# Exercise requirements
As soon as the line containing "Like the 17:15" appears in the material below, start returning lines exactly, and end with the line containing "Image resolution: width=589".

Segment Start: Recorded data

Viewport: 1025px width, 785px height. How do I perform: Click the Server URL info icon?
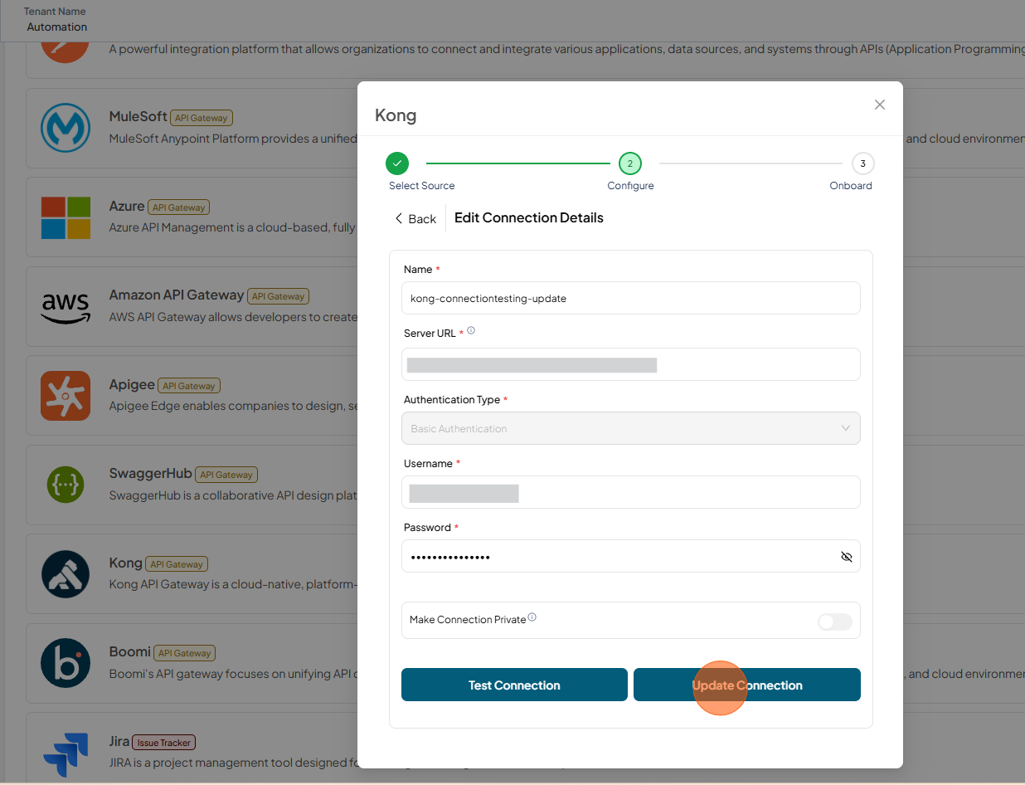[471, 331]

Segment End: Recorded data
Segment Start: Recorded data

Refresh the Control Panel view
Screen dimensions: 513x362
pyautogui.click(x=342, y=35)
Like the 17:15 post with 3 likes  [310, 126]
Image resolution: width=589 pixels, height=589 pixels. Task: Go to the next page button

Segment End: Recorded data

# Answer to this exercise
Like the 17:15 post with 3 likes  [310, 126]
Image resolution: width=589 pixels, height=589 pixels. Task: Go to the next page button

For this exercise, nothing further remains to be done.